Any advice would be appreciated. Thanks! 

SusanB-dil

Hi amagdaleno - welcome to 'here'... 

We have not place MIL as yet, so not first-hand experience. However, it does sound like you do not need to feel guilty.  There just comes a point where you just cannot continue the 24/7 situation.  And with a child on the way, you will have enough to manage.  You and your wife have done well caring for her.  She is blessed to have you.  As I've seen other posts, once you do place her, you can again lovingly watch over things, but also be back to being loving family instead of stressed caregivers.

It also seems she has anosognosia.  This is not 'denial' that she has any problems, but total unawareness that there is any problem at all. Do not try to reason with her about it.

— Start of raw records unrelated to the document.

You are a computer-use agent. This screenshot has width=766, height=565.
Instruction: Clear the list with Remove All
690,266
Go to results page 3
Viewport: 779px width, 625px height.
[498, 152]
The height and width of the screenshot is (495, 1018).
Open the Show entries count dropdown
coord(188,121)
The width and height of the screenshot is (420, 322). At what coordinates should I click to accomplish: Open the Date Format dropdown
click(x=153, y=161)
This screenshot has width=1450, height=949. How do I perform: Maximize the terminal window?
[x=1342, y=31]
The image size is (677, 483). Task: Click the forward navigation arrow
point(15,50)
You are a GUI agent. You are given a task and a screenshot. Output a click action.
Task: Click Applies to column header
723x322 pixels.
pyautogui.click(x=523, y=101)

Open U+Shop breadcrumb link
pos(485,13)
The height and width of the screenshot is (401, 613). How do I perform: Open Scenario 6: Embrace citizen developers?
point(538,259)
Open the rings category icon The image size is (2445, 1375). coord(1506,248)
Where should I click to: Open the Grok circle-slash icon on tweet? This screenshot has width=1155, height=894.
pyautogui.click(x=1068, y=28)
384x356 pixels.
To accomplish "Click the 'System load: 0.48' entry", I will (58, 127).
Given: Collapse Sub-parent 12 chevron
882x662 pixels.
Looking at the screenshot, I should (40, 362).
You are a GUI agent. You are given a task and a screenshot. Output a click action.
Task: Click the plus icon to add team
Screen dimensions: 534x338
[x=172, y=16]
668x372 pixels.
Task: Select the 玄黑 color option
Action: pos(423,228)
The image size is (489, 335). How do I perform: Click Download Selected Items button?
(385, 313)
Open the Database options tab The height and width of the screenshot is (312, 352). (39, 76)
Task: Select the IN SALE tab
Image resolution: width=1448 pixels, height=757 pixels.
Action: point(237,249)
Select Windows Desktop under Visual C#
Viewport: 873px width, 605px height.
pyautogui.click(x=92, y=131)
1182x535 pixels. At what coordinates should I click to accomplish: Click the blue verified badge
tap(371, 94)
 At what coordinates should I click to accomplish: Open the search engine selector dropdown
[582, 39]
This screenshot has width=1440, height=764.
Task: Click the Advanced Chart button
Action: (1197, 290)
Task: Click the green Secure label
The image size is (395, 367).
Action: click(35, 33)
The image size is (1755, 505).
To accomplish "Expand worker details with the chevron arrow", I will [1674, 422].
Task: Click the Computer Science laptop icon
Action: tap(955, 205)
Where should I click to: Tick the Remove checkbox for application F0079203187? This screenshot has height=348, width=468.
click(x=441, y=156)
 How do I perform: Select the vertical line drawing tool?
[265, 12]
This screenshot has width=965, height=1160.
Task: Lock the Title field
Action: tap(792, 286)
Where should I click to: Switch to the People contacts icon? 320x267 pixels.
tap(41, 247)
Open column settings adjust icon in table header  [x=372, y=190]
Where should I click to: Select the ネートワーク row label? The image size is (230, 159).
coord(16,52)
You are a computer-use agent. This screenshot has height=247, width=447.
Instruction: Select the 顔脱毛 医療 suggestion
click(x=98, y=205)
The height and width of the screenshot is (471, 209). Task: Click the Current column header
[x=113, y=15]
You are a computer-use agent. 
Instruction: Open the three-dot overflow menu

And at 31 and a child on the way - "Congratulations!!" -  you will need to be living your own life with your new family dynamic. 

MN Chickadee

Hi Amagdaleno,  It can be a scary step to take but it does get better with time. It sounds like the right decision for your family. Hopefully your wife and her mother had a good relationship before dementia so she can be sure that in her right mind mom would have wanted whatever was best for her daughter  especially as she starts a family. If she is getting in the later stages then she will have some really challenging symptoms soon that would be nearly impossible with a newborn baby. Incontinence, not sleeping at night, needing 24/7 supervision to be safe. You will have enough of that with just the baby. So I am glad you have found a facility you like and have started this process. It won't be without challenges. The adjustment can take time. My mother took a couple months to settle in at her facility. I too had babies at home and it was a very dark period in my life watching this transition and it may be really hard on your wife, especially with all the feelings and hormones associated with pregnancy. Likely a good dose of grief as well, not being able to share this special time with her mother but instead feeling like she is torturing her. Try to take it one day at a time. Safe and cared for is the goal, happiness may come later. For some it never comes no matter where they are. There is so much lost to dementia. After a couple horrendous months my mother settled in and came to love her new home. She thrived on the structure and routine, tne medical oversight by nursing was far more than we ever would have been able to offer at home. In hindsight it was the best thing we could have done for her, we had been barely hanging on having her at home. She had 3 really good years in MC. So try to remember the long range goal as you travel these next few months: having mom well cared for and being able to give your new child the parents and attention they deserve.

Your MIL probably has anosognosia. It is different from denial and comes with cognitive disabilities. The dementia causes the brain to become too compromised to recognized its own condition. When this sets in we usually have to use therapeutic fibs to get things done, whether it's getting them to change clothes, go to the doctor, or move to MC. We often present the move to MC as temporary. Some rehab for that bad knee, doctor ordered it for you to get stronger, maybe you and your wife are traveling and she can stay at this senior hotel, maybe there is a problem at the house you are working on so she needs to stay here a few days. This gives you a response each time she asks to go home. Soon, maybe next week etc. Usually telling the truth that it is forever is pointless. Hurts them in the moment and then they don't remember anyway. Is there anything in particular about the move you are looking for advice on? The fact that you are expecting pushback is good so you can ready yourself and come up with strategies.